Dear Emily,
I don’t really know how to tell you that you’ll be okay, because I know you aren’t. Nobody really is. You were scared when your mom got sick, and you smell candles every morning just to make sure you’re okay, and you don’t ever feel relaxed. School feels like the one thing you can do well, and even that has become overwhelming. But you will be okay, and I hope that you can trust me when I say that.
You don’t know it yet, but that fear will be eased. It won’t go away completely, but you’ll breathe again.
You’ll laugh again. You’ll laugh when Lola learns to bark, when she barks for the first time at an empty Dr. Pepper bottle and chases it around the room, when she jumps from one end of the couch to the other just to lick your face. You’ll laugh at work (which you still get to do) when your coworker makes a joke and yogurt almost comes out of your nose, when the store loses power in a summer storm and the doors won’t close because of the wind and you and your coworkers wash dishes by flashlight. You’ll laugh when your best friend comes over for the fourth of July, and you sit outside with six feet between you, and your dad lets you light the fireworks for the first time, and you all look at the moon through the trees and don’t realize it’s the moon until you go up onto the back deck and see that it’s not a plane or a meteor or whatever your dad thought it was. You’ll laugh on your birthday, when your mom organizes a drive-by birthday party and you’re surprised that your friends and all of your coworkers and some of your family came. You’ll cry, too, but it’s the good kind. You’ll feel loved.
There will be times, though, when you cry, and it isn’t the good kind. Like when you’re scared to go back to school or to the grocery store, or when the news is on for the fifth time in one day and the numbers are getting bad again. You’ll cry about homework, because your brain and your body are so tired, and you feel like you’ve done all you can do. You’ll be okay, though. You’ll finish your assignments, and your writing won’t be as bad as you think it is, and your classmates will still snap their fingers for you when you finish reading a poem or a story you wrote that you think is bad.
You don’t know it yet, but you’ll go mini golfing with that boy from last summer, and Taylor Swift will release two new albums in the span of a few months, and you’ll watch new movies and rewatch your favorite TV shows. You’ll smile at text messages so hard it hurts, and you’ll get that first vaccine appointment even if you’re scared you won’t, and that feeling of despair, of fear, of a longing for the way things used to be will fade a little. You’ll recognize the fear and deal with it instead of drowning in it.

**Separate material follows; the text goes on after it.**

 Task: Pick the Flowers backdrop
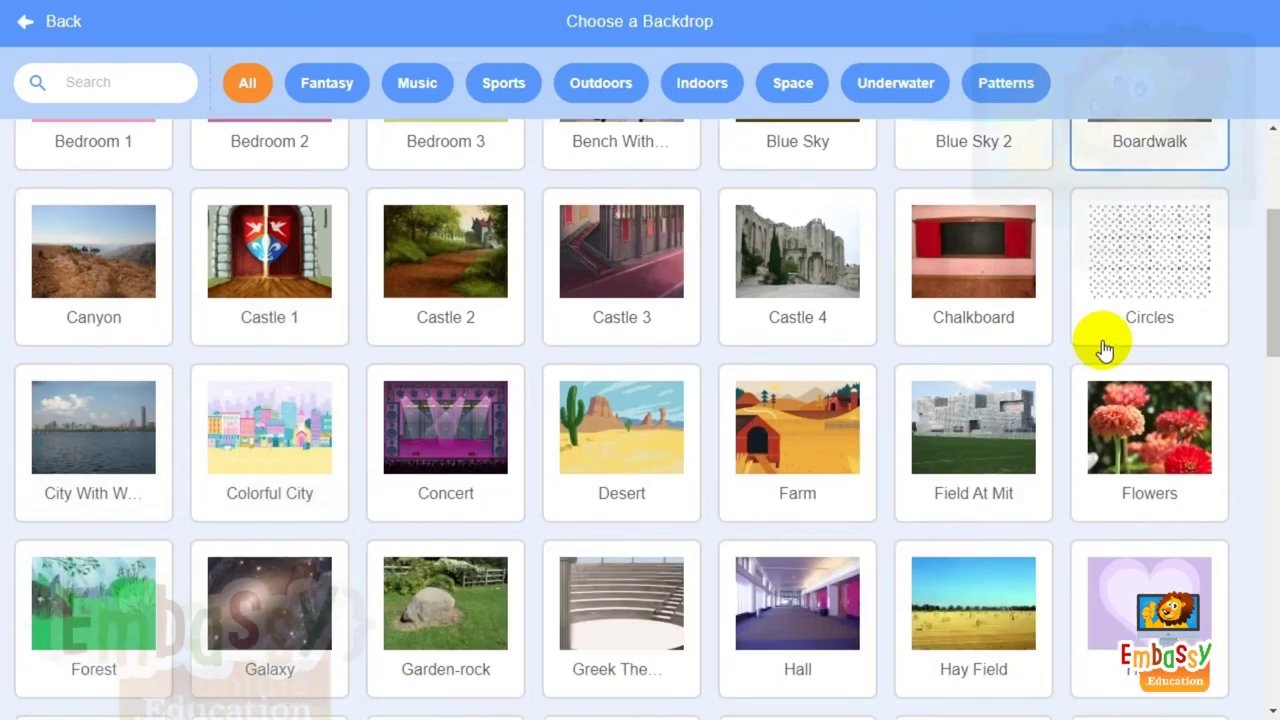point(1149,428)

You’ll find peace in long drives with your dad to nowhere specific, find comfort in new routines and the warmth of your bedroom walls, find a renewed love for alone time and the way the sky looks when the sun sets at the end of your street.
You have good things. You have good people. You are lucky, and you’re not alone. People will leave, but you’re better off without them, because the people that stay are the ones that matter.
Spend time with your dog. Watch a bad movie with your dad. Hug your mom, even if you’re scared. Especially when you’re scared. Don’t dismiss the way you feel, because it’s all valid, and even if everything feels different now, the world isn’t ending.